Franklin Hill – John Randall and Miss Thelma McKinney were married at the M.E. parsonage, this place, Saturday afternoon, Nov. 17th, by Rev. Page.
Thompson – Mr. Edison Williams, of Union, New York, a veteran of the Civil War, was a guest over Sunday at the home of Mr. and Mrs. C.E. Stone Upper Main Street. He also visited at the home of his cousin, Mrs. Lodema Lee, and called on his comrade in the war, Mr. Maynard Gates, of Main street. ALSO A.H. Crosier, Rev. M.C. Layton, Dr. W.W. McNamara and E.E. Gelatt are having their houses wired preparatory to installing electric lights.
Marriage Licenses: Austin J. Clifford, Susquehanna and Frances M. Clifford, Oakland Boro.; John Randall and Thelma E. McKinney, Franklin Twp.; Howard O. Dimmick, and Ana M. Larrabee, Binghamton, NY.

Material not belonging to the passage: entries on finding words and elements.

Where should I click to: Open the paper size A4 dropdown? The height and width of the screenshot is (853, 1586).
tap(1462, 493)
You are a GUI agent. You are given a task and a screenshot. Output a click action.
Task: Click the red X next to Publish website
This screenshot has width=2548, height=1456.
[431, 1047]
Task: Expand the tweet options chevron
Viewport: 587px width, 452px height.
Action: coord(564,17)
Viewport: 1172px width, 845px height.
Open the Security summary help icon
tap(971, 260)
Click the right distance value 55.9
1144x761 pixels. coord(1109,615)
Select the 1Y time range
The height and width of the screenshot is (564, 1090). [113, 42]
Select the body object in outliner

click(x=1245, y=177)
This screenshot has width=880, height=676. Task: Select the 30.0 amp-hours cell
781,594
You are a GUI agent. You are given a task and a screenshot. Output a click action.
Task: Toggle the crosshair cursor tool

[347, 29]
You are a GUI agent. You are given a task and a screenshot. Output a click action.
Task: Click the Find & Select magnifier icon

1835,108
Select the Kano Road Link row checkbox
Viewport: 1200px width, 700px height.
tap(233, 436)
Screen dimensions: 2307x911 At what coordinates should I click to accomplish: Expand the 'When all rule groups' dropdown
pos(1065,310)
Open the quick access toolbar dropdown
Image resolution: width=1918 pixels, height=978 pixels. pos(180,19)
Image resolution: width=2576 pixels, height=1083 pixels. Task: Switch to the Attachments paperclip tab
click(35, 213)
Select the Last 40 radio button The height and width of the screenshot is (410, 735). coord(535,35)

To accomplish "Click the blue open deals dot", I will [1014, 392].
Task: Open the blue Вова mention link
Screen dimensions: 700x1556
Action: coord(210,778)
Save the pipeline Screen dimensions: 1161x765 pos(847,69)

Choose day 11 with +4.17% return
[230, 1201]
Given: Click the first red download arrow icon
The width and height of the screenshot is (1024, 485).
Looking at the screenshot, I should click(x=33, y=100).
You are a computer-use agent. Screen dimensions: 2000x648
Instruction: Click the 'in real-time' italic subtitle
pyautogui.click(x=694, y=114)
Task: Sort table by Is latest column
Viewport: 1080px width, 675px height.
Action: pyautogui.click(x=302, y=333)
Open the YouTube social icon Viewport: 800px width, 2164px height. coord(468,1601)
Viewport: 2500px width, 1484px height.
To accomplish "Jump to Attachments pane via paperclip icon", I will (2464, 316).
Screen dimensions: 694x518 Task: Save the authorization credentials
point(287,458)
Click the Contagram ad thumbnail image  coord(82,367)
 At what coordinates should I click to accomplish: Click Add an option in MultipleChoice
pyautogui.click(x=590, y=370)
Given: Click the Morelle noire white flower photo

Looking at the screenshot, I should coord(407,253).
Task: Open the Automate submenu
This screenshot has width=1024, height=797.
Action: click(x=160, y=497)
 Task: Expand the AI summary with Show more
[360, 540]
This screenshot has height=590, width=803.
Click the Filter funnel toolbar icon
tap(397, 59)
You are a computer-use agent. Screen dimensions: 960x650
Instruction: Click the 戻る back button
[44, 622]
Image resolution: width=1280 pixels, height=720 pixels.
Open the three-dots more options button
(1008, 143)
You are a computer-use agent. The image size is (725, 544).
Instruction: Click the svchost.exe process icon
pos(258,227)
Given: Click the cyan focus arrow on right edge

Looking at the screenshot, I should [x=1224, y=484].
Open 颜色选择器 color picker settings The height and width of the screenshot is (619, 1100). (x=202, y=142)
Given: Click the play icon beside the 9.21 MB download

News Brief: The proposal to nominate a woman for Vice-President looks like a sly and insidious plot to keep the dear creatures in seclusion even after they have won the ballot. ALSO Nineteen states have ratified the suffrage amendment to the constitution. Seventeen more states are needed to pass the amendment, but unfortunately for the cause, the legislatures of only four states will convene unless special sessions are called, before 1921. These are the states of New Jersey, Maryland, Kentucky and Rhode Island. At present, in 29 of the states, women may vote for presidential electors. It will require a vigorous campaign to induce the calling of special sessions of non-acting legislatures. ALSO The feathered tribe are jubilant over the high prices in poultry this year, thinking thereby their necks may be saved this Thanksgiving.